__Problem description__
Extract the items starting at the line that contains "At what coordinates should I click to accomplish: Download" and ending at the line that contains "click(x=13, y=174)", copying each line verbatim.

'''

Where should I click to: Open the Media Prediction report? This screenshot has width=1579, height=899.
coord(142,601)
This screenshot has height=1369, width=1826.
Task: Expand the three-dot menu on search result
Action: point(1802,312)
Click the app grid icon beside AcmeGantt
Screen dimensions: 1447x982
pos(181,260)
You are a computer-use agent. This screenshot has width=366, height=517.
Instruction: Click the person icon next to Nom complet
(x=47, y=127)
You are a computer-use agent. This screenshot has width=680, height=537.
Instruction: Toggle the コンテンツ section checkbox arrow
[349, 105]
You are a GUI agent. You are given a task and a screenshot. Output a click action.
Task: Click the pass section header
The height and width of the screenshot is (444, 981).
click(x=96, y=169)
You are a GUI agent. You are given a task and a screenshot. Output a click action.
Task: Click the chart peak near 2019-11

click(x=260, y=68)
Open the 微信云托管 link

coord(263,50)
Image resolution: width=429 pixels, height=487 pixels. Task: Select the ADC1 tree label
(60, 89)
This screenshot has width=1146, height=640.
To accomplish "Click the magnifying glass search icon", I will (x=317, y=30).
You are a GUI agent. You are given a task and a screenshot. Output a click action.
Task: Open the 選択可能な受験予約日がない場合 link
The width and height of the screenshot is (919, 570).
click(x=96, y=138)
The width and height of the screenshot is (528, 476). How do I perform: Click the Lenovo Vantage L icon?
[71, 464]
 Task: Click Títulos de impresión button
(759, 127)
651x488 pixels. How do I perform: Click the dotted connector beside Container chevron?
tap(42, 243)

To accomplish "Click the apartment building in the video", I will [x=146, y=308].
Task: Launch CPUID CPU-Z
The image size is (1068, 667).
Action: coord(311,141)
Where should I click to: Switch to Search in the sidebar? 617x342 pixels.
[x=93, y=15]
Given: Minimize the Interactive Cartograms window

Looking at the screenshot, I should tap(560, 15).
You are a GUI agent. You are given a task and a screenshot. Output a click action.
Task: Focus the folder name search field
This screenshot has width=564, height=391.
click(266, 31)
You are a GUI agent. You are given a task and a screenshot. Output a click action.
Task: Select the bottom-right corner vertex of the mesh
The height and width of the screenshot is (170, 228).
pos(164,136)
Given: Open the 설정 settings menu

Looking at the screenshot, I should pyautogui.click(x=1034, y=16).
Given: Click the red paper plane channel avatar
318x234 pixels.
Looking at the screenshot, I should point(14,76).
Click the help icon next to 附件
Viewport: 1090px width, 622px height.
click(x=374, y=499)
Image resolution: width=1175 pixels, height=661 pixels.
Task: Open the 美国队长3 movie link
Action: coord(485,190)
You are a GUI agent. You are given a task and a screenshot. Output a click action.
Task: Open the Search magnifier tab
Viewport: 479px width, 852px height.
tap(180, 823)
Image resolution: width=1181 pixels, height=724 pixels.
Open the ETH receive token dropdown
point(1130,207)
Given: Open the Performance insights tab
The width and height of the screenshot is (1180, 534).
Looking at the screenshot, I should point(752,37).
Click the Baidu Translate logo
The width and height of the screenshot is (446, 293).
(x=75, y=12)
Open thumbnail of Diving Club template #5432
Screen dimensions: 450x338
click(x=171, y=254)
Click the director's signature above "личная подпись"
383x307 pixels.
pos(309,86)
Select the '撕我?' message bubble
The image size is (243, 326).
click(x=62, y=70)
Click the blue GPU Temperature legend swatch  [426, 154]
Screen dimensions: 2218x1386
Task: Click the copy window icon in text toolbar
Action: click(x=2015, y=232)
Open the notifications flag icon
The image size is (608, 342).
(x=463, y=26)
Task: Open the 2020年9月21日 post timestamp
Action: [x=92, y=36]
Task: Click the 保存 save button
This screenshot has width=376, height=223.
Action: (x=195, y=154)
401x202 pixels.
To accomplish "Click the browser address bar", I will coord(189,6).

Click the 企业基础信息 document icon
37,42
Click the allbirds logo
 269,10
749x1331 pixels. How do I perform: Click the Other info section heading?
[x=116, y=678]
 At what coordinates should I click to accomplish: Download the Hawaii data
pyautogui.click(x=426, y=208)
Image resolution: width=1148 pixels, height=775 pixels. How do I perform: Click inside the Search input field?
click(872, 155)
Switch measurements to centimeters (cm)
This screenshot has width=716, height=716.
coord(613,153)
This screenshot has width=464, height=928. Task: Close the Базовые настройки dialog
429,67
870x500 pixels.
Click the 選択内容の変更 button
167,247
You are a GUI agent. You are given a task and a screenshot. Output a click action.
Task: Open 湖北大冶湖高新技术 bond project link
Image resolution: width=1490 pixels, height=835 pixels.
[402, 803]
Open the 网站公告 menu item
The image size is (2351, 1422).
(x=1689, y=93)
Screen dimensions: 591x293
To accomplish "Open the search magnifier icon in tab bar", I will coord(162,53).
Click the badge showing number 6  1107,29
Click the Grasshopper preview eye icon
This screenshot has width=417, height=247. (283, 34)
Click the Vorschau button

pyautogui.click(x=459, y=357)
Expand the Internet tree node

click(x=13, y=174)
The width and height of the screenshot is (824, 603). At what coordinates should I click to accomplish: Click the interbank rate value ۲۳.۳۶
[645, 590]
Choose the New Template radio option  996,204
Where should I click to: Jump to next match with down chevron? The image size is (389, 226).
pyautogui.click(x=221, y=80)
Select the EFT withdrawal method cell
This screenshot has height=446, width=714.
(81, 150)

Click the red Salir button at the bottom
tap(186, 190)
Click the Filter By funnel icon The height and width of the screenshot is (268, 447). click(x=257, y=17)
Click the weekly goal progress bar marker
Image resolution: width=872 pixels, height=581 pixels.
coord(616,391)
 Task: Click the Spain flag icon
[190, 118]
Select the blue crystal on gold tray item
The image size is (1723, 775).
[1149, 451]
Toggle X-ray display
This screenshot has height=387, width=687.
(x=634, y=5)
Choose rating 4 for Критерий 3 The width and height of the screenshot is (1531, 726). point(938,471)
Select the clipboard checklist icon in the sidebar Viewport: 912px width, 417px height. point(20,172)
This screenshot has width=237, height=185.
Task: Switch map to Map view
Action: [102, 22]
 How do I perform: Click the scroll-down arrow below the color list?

'''

__Output of the task__
 At what coordinates should I click to accomplish: Download the Hawaii data
pyautogui.click(x=426, y=208)
Image resolution: width=1148 pixels, height=775 pixels. How do I perform: Click inside the Search input field?
click(872, 155)
Switch measurements to centimeters (cm)
This screenshot has width=716, height=716.
coord(613,153)
This screenshot has width=464, height=928. Task: Close the Базовые настройки dialog
429,67
870x500 pixels.
Click the 選択内容の変更 button
167,247
You are a GUI agent. You are given a task and a screenshot. Output a click action.
Task: Open 湖北大冶湖高新技术 bond project link
Image resolution: width=1490 pixels, height=835 pixels.
[402, 803]
Open the 网站公告 menu item
The image size is (2351, 1422).
(x=1689, y=93)
Screen dimensions: 591x293
To accomplish "Open the search magnifier icon in tab bar", I will coord(162,53).
Click the badge showing number 6  1107,29
Click the Grasshopper preview eye icon
This screenshot has width=417, height=247. (283, 34)
Click the Vorschau button

pyautogui.click(x=459, y=357)
Expand the Internet tree node

click(x=13, y=174)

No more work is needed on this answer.